• **PASSAGE SHOWN**
══════
After replacing battery #3 the setup should still last another 1500 cycles or so, which is about 7000 miles. At that point if I'm still as addicted to this ride then hopefully the next pack will be Altair's supposedly indestructible lithium titanate spinel.

johnnullstream's picture

I'm curious about the source of the Nimh batteries you are considering.

nasukaren's picture

John -

I'm using 9.6V 3.8 Ah NiMH R/C racing batteries. A bank of 3 serial, 2 parallel makes 28.8V 7.6Ah. I'm not sure how I'm going to wire everything up yet.

I really want/need 12-15 Ah so that I can go to work and come back without charging, if need be (i.e., I forget something at work and need to head back immediately). On normal days, I'll leave a charger at work.

Karen

Working on a Piaggio Boxer (mo-ped) EV conversion: http://gpsy.com/ev

nasukaren's picture

Well, it looks like the SLAs that came with the e200 are pretty much dead. They only took me around the block once.

I did a low-wattage drain test with my Watts Up hooked up and I can just barely eek out 1.5 ~ 2.0Ah using a 100 watt bulb (@24V).

I'm going to hook them up to my Soneil for a few days to see if its pulse charging can't rehabilitate (desulfate) the batteries a little. Otherwise, at 2 Ah or less, they aren't much use to me in an EV. Maybe I'll dedicate them to bench test use.

Working on a Piaggio Boxer (mo-ped) EV conversion: http://gpsy.com/ev

nasukaren's picture

After a test run this morning, I'm not sure if I will replace the MY1016 motor in the e200 with my Pocket Rocket's MY1016B. When I was riding up hill or in rough terrain, the e200 pulled a max of 23 amps (@24V), which is the same amount of amp draw that the Rocket's motor can handle. So essentially they are the same motor.

I think instead, I'll focus on replacing the batteries with NiMH and then maybe much later on, working on a more powerful motor. But I'd be afraid of going much faster than 10 mph on those little 4" wheels and rear hub brake.

Karen

Working on a Piaggio Boxer (mo-ped) EV conversion: http://gpsy.com/ev

lorint's picture

The wide 10" wheels on the E-300 are better than the narrow tires on the E-200. So if this is becoming a daily driver for you, then maybe you should CraigsList the E-200 for $80 or so and pick up an E-300 instead.
══════
• **PROVIDED MATERIAL**
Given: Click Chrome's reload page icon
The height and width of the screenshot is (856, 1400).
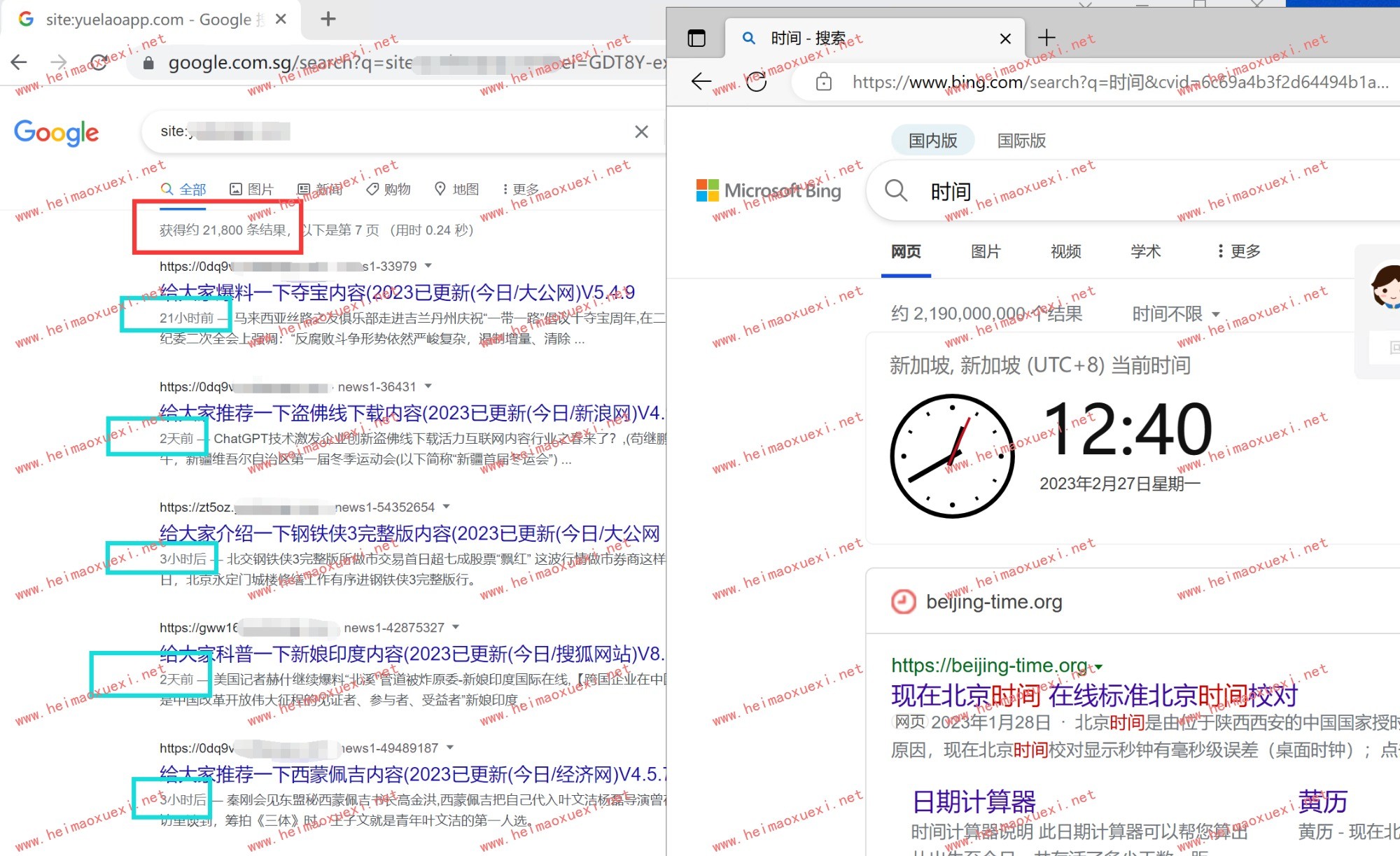Looking at the screenshot, I should tap(99, 62).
══════
• **PROBLEM STATEMENT**
Can you carry on the forum discussion about electric scooter batteries and motors from its last sentence?

• **WRITTEN ANSWER**
Although if you do get started with this E-200 then I think the battery box and motor controller are similar, so in the future you could just trade the guts out to an E-300.

nasukaren's picture

Lorint -

Yeah, I thought about that. I also tried transplanting the 10" wheels from my Pocket Rocket to the e200 but the wheel brackets are too narrow for the fatties to fit in. Phooeey.

The e200 is my fun-around-town bike until I can get my moped up and going. I might pick up an e300 at some point though -- it seems like these things are pretty addictive!

Karen

Working on a Piaggio Boxer (mo-ped) EV conversion: http://gpsy.com/ev

johnnullstream's picture

Any idea how much that E200 weighs without the batteries? I'm trying to get a feel for how portable it would be with Lithiums or Nimh.

nasukaren's picture

John -

I don't know exactly since I'm not close to a scale, but Amazon lists the shipping weight as 45.2 pounds with batteries and the box. So maybe you can consider that the box weighs around 3-5 pounds, so it's 40 pounds out of the box.

The batteries are 12V 7Ah each and again according to Amazon, weighs 16 pounds shipping weight.

40 - 16 = roughly 25 pounds, which feels 'bout right.

Karen

Working on a Piaggio Boxer (mo-ped) EV conversion: http://gpsy.com/ev

nasukaren's picture

Some more testing -- I went to the post office with the e200 and my little doggy (~20lb) in a wire basket I clipped to the front. The trip is about a mile and totally flat. The e200 made it to the post office with the yellow low light on and by the time I headed back home was on its last legs. That gives me a real-world range of ~2 miles, which is really bad. :-(

This is with 7Ah rated batteries that I can usually yield a real-world 4 Ah out of. That means in order for me to go 4 miles (which would get me to work with a margin of safety), I'd have to double the amp-hourage. Phoooey.

Maybe I'll just keep the e200 in my office as my "zip out to grab a sandwich" mobile.

K

Working on a Piaggio Boxer (mo-ped) EV conversion: http://gpsy.com/ev

lorint's picture

Range with Pb-acid in the E300 never did impress me. But with lithium I got addicted. It was hundreds of dollars, but has turned out to be worth-it in the long run.

BTW, tire inflation makes a significant difference in total range. I keep mine (in the E300) at 45psi.

nasukaren's picture

What I've noticed is that the drive belt is rubbing slightly against the sidewall of the rear tire. I think I'll open it up and put in some washers as spacers to separate the drive belt pulley more from the tire. Bad design. I'll also check the inflation, thanks for the tip!